[asterisk-users] PJSIP tight loop on auth failure

[Kingsley Tart]

Hi,

I felt that fail2ban in this instance was a bit too much of a blunt
tool, so I have for now built a workaround by creating a Perl daemon
that watches the output of

ngrep -TT -d $net_if -q -W single Proxy-Authorization port 5060

where $net_if is the network interface.

If it sees more than 5 Proxy-Authorization invites with the same Call-
ID then it blocks the network route for a second.

I've also added a line in the dialplan to put the Asterisk channel name
into a custom SIP header, and if this is found in the INVITE then it
first connects to the AMI to do a Hangup(38) on that channel, which
gives the user a more accurate error.

Every 20 seconds it purges any stateful data it holds that's older than
20 seconds, in order to stop it eating RAM.

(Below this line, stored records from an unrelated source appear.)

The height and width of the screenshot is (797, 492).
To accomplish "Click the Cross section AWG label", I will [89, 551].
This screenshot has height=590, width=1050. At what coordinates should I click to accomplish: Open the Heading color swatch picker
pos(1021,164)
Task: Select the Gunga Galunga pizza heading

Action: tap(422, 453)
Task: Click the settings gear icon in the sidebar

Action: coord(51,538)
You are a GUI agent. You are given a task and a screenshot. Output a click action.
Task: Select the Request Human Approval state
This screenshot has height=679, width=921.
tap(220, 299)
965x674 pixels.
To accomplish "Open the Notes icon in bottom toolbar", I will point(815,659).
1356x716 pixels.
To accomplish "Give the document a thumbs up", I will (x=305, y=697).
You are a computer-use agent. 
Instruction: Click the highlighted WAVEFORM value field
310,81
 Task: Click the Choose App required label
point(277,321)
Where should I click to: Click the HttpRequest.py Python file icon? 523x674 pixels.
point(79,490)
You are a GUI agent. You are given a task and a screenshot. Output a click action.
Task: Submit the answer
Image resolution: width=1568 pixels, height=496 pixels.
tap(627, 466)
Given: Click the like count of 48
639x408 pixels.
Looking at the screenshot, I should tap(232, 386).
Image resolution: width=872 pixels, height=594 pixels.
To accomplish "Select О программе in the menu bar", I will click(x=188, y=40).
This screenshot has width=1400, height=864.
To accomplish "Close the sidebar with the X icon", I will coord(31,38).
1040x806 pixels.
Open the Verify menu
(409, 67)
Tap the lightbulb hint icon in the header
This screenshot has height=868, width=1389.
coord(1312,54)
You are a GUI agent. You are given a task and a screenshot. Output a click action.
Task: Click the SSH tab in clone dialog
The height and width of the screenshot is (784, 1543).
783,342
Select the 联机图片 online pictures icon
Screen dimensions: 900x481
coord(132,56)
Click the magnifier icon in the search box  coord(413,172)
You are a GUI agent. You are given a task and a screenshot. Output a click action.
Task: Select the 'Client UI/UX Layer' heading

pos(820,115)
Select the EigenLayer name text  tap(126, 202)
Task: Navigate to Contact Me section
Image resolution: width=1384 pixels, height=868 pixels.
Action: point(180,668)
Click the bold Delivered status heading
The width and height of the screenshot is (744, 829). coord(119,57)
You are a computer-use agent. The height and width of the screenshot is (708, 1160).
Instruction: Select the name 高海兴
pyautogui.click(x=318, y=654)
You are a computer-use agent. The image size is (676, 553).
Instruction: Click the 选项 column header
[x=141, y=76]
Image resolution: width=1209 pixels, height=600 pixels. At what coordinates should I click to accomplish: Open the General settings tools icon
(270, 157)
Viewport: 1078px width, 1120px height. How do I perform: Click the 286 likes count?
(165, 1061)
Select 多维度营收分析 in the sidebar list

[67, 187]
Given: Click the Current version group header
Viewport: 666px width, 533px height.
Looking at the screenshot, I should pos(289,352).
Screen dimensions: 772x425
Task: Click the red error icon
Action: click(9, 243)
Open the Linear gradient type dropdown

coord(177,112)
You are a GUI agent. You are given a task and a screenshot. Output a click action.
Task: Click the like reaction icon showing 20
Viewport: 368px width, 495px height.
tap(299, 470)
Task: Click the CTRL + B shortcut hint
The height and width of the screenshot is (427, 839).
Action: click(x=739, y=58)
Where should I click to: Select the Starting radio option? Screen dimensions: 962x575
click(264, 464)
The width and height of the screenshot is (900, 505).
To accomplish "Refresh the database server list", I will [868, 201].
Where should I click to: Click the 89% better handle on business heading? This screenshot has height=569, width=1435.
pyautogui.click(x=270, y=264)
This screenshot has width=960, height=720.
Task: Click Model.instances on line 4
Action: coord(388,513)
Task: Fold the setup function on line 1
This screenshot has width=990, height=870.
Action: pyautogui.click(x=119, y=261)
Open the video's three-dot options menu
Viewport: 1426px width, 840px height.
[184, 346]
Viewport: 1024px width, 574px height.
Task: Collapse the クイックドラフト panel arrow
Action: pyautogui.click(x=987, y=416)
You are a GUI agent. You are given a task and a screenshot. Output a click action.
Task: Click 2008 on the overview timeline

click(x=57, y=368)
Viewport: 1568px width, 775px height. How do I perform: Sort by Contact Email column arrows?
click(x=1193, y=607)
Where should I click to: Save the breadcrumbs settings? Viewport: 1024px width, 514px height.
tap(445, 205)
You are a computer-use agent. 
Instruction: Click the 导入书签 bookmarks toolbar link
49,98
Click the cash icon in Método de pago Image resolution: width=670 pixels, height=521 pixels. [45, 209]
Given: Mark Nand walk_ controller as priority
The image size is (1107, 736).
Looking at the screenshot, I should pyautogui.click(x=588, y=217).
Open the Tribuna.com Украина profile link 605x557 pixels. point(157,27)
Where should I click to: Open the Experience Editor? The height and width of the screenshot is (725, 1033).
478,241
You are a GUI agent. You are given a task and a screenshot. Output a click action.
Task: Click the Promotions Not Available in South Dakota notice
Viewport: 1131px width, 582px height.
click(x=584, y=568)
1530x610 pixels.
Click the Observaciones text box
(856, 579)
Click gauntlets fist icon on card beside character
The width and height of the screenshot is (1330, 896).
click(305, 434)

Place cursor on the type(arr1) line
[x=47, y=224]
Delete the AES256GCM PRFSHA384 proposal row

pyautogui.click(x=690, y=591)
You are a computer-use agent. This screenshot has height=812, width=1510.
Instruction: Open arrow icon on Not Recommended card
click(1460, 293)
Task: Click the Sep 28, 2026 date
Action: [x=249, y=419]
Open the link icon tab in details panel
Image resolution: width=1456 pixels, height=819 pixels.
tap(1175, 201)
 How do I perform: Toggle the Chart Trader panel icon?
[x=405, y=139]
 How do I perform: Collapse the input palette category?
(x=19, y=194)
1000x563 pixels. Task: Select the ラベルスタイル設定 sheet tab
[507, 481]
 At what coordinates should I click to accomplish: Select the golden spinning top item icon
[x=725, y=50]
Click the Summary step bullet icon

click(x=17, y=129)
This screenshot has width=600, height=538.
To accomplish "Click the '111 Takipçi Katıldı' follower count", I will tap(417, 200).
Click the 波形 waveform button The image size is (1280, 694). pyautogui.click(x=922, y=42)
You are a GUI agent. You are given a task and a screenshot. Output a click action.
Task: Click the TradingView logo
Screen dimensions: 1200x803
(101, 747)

It seems to work quite well.

Cheers,
Kingsley.

On Thu, 2020-10-29 at 08:39 +0100, Olivier wrote:
> Hi,
> What if some fail2ban magic could keep OpenSIPs response from hitting
> Asterisk after N attempts ?
> 
> Le mer. 28 oct. 2020 à 18:32, Kingsley Tart - Barritel Ltd <
> kingsley.tart at barritel.com> a écrit :
> > Hi,
> > 
> > We're using Asterisk 13.17.0 with PJSIP 2.8 bundled.
> > 
> > I've found an issue when Asterisk tries to make a SIP call out
> > using
> > auth, but has the wrong credentials and keeps getting returned a
> > SIP
> > 407, in this example to an OpenSIPs server requiring user auth.
> > 
> > Basically this happens:
> > 
> >    1. Asterisk sends plain INVITE to OpenSIPs
> >    2. OpenSIPs responds with SIP 407 auth required with a Proxy-
> >       Authenticate header
> >    3. Asterisk re-sends INVITE to OpenSIPs with Proxy-Authorization
> >       header, but has the wrong password
> >    4. goto step 2 and repeat forever
[snip]